* Extracted data:
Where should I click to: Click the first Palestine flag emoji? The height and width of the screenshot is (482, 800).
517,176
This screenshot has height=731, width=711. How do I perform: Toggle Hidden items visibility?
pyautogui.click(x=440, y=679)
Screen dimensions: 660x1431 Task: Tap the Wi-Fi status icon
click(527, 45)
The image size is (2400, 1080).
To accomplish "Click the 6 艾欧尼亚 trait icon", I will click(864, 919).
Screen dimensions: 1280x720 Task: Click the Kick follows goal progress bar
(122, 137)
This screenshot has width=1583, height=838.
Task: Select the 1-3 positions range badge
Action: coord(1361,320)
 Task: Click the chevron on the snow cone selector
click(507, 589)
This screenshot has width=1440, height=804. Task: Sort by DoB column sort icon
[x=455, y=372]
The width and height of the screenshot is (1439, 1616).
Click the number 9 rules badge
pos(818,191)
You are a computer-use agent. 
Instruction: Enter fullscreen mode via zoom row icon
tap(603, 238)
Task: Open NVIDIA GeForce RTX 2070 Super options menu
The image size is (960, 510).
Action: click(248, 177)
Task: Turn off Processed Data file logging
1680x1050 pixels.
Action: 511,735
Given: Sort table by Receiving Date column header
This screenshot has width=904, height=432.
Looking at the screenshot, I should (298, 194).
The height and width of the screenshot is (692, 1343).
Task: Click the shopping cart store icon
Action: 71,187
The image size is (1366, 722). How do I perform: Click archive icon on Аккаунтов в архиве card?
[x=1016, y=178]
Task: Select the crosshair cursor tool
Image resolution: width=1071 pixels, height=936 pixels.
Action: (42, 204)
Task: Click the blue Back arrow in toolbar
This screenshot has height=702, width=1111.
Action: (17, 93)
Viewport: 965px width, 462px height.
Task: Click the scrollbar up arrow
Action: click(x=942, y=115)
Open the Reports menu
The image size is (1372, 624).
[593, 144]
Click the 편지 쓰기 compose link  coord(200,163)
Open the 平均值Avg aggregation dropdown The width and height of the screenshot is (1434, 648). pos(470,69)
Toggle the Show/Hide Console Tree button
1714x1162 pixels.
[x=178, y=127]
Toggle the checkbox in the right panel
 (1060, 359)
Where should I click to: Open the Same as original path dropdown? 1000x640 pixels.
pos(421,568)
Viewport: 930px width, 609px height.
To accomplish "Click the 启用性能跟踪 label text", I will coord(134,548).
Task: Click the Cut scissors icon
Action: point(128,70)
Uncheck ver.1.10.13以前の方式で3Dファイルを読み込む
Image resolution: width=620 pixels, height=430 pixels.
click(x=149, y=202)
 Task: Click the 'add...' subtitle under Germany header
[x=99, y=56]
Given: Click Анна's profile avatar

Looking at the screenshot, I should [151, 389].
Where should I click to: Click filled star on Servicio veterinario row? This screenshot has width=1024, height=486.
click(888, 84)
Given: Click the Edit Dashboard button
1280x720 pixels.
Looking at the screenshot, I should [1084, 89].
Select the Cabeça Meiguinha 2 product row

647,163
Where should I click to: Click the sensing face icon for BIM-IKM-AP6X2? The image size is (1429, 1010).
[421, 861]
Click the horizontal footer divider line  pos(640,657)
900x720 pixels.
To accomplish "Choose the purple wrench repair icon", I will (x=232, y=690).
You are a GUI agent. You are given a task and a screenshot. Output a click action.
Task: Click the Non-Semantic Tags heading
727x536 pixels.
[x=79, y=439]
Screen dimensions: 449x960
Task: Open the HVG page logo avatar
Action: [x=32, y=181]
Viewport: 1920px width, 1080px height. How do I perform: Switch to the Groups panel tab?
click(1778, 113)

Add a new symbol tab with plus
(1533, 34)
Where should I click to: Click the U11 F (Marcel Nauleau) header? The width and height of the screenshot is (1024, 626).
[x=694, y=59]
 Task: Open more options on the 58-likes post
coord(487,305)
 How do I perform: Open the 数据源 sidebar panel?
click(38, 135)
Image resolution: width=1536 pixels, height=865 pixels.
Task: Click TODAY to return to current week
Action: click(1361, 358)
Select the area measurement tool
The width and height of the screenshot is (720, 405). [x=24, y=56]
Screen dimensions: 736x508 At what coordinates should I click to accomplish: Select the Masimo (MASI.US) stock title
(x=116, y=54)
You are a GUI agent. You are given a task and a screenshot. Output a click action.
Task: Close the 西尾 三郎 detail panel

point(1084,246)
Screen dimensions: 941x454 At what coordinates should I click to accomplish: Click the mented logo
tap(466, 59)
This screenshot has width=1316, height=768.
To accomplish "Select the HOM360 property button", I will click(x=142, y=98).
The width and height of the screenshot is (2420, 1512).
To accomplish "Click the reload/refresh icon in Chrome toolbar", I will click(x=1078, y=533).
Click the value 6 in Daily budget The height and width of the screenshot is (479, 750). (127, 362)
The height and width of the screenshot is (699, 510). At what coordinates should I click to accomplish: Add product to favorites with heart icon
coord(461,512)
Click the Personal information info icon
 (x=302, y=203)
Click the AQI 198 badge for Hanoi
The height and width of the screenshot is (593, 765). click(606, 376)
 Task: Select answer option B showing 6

* Work to be completed: The answer must be a word-for-word reproduction of every record above.

* Output:
Where should I click to: Click the first Palestine flag emoji? The height and width of the screenshot is (482, 800).
517,176
This screenshot has height=731, width=711. How do I perform: Toggle Hidden items visibility?
pyautogui.click(x=440, y=679)
Screen dimensions: 660x1431 Task: Tap the Wi-Fi status icon
click(527, 45)
The image size is (2400, 1080).
To accomplish "Click the 6 艾欧尼亚 trait icon", I will click(864, 919).
Screen dimensions: 1280x720 Task: Click the Kick follows goal progress bar
(122, 137)
This screenshot has width=1583, height=838.
Task: Select the 1-3 positions range badge
Action: coord(1361,320)
 Task: Click the chevron on the snow cone selector
click(507, 589)
This screenshot has width=1440, height=804. Task: Sort by DoB column sort icon
[x=455, y=372]
The width and height of the screenshot is (1439, 1616).
Click the number 9 rules badge
pos(818,191)
You are a computer-use agent. 
Instruction: Enter fullscreen mode via zoom row icon
tap(603, 238)
Task: Open NVIDIA GeForce RTX 2070 Super options menu
The image size is (960, 510).
Action: click(248, 177)
Task: Turn off Processed Data file logging
1680x1050 pixels.
Action: 511,735
Given: Sort table by Receiving Date column header
This screenshot has width=904, height=432.
Looking at the screenshot, I should (298, 194).
The height and width of the screenshot is (692, 1343).
Task: Click the shopping cart store icon
Action: 71,187
The image size is (1366, 722). How do I perform: Click archive icon on Аккаунтов в архиве card?
[x=1016, y=178]
Task: Select the crosshair cursor tool
Image resolution: width=1071 pixels, height=936 pixels.
Action: (42, 204)
Task: Click the blue Back arrow in toolbar
This screenshot has height=702, width=1111.
Action: (17, 93)
Viewport: 965px width, 462px height.
Task: Click the scrollbar up arrow
Action: click(x=942, y=115)
Open the Reports menu
The image size is (1372, 624).
[593, 144]
Click the 편지 쓰기 compose link  coord(200,163)
Open the 平均值Avg aggregation dropdown The width and height of the screenshot is (1434, 648). pos(470,69)
Toggle the Show/Hide Console Tree button
1714x1162 pixels.
[x=178, y=127]
Toggle the checkbox in the right panel
 (1060, 359)
Where should I click to: Open the Same as original path dropdown? 1000x640 pixels.
pos(421,568)
Viewport: 930px width, 609px height.
To accomplish "Click the 启用性能跟踪 label text", I will coord(134,548).
Task: Click the Cut scissors icon
Action: point(128,70)
Uncheck ver.1.10.13以前の方式で3Dファイルを読み込む
Image resolution: width=620 pixels, height=430 pixels.
click(x=149, y=202)
 Task: Click the 'add...' subtitle under Germany header
[x=99, y=56]
Given: Click Анна's profile avatar

Looking at the screenshot, I should [151, 389].
Where should I click to: Click filled star on Servicio veterinario row? This screenshot has width=1024, height=486.
click(888, 84)
Given: Click the Edit Dashboard button
1280x720 pixels.
Looking at the screenshot, I should [1084, 89].
Select the Cabeça Meiguinha 2 product row

647,163
Where should I click to: Click the sensing face icon for BIM-IKM-AP6X2? The image size is (1429, 1010).
[421, 861]
Click the horizontal footer divider line  pos(640,657)
900x720 pixels.
To accomplish "Choose the purple wrench repair icon", I will (x=232, y=690).
You are a GUI agent. You are given a task and a screenshot. Output a click action.
Task: Click the Non-Semantic Tags heading
727x536 pixels.
[x=79, y=439]
Screen dimensions: 449x960
Task: Open the HVG page logo avatar
Action: [x=32, y=181]
Viewport: 1920px width, 1080px height. How do I perform: Switch to the Groups panel tab?
click(1778, 113)

Add a new symbol tab with plus
(1533, 34)
Where should I click to: Click the U11 F (Marcel Nauleau) header? The width and height of the screenshot is (1024, 626).
[x=694, y=59]
 Task: Open more options on the 58-likes post
coord(487,305)
 How do I perform: Open the 数据源 sidebar panel?
click(38, 135)
Image resolution: width=1536 pixels, height=865 pixels.
Task: Click TODAY to return to current week
Action: click(1361, 358)
Select the area measurement tool
The width and height of the screenshot is (720, 405). [x=24, y=56]
Screen dimensions: 736x508 At what coordinates should I click to accomplish: Select the Masimo (MASI.US) stock title
(x=116, y=54)
You are a GUI agent. You are given a task and a screenshot. Output a click action.
Task: Close the 西尾 三郎 detail panel

point(1084,246)
Screen dimensions: 941x454 At what coordinates should I click to accomplish: Click the mented logo
tap(466, 59)
This screenshot has width=1316, height=768.
To accomplish "Select the HOM360 property button", I will click(x=142, y=98).
The width and height of the screenshot is (2420, 1512).
To accomplish "Click the reload/refresh icon in Chrome toolbar", I will click(x=1078, y=533).
Click the value 6 in Daily budget The height and width of the screenshot is (479, 750). (127, 362)
The height and width of the screenshot is (699, 510). At what coordinates should I click to accomplish: Add product to favorites with heart icon
coord(461,512)
Click the Personal information info icon
 (x=302, y=203)
Click the AQI 198 badge for Hanoi
The height and width of the screenshot is (593, 765). click(606, 376)
 Task: Select answer option B showing 6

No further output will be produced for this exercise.